1) Don’t get involved with someone relying on their potential to improve, complacency may be close behind and you can’t force someone to become who YOU want them to be, you can only love and support who they are and love them, warts and all. (Um, maybe not genital warts.)

2) Be madly and passionately in love with your partner, their happiness should be priority and making them happy should make YOU happy. This does not mean sacrifice, suffer and bend over backwards for him, it means true love is about giving and true love gives back in return.

3) Sex is important in a relationship.

4) Communication styles are as important to understand as communicating. Introvert/extrovert; dialogue/debate; private/public; phone calls/text; in person/FaceTime. Figuring out communication styles goes hand in hand with figuring out personality styles. That is critical to understanding each other, especially how your partner deals with stress.

5) Similar values are critical as a strong foundation to any relationship. Is education important? traveling? life experience? meeting people? culture? art? music? politics? money? family? what is romantic to YOU? Work that out ahead of time, don’t assume your partner will be convinced that your way is best.

6) Sex IS important in a relationship.

7) It is ok to take care of yourself while in a relationship. Martyrdom sucks.

8) Stitch said it best, OHANA MEANS FAMILY family means you are legally obligated to these new people related to your spouse/significant other/life partner.
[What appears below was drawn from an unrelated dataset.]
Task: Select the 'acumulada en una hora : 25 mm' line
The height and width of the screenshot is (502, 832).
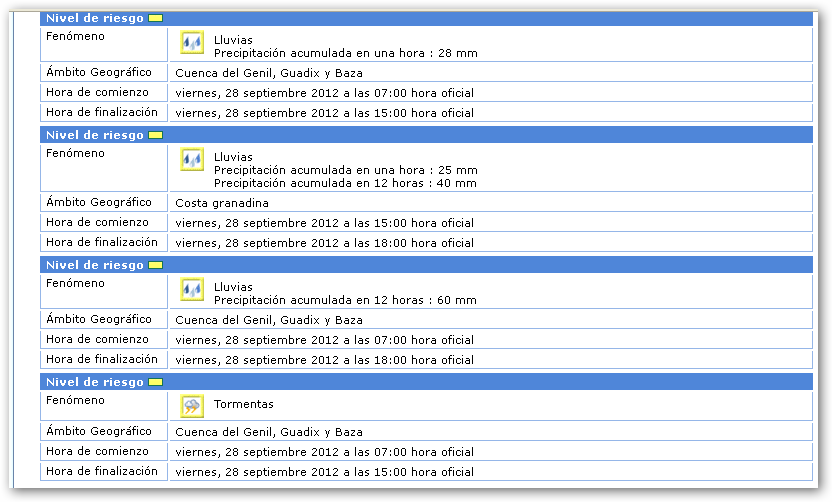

Keep that in mind during the courting phase.

9) Sex is REALLY important in a relationship.

10) Love has nothing to do with what you are expecting to get, it’s what you are expected to give — which is everything.

11) Just because someone doesn’t love you the way you want them to, doesn’t mean they don’t love you with all they have at that moment. Sometimes you have to just shut the f*ck up and accept what your partner is giving you because they are giving you all that they have. Get it?

12) Just to clarify sex TOGETHER is really important in a relationship.

13) Make yourself a better person and know who you are before you try and know someone else and expect them to know you.

14) No man is worth your tears, and the one who is won’t make you cry unless they are tears of joy.

15) Did I mention that sex is important in a relationship?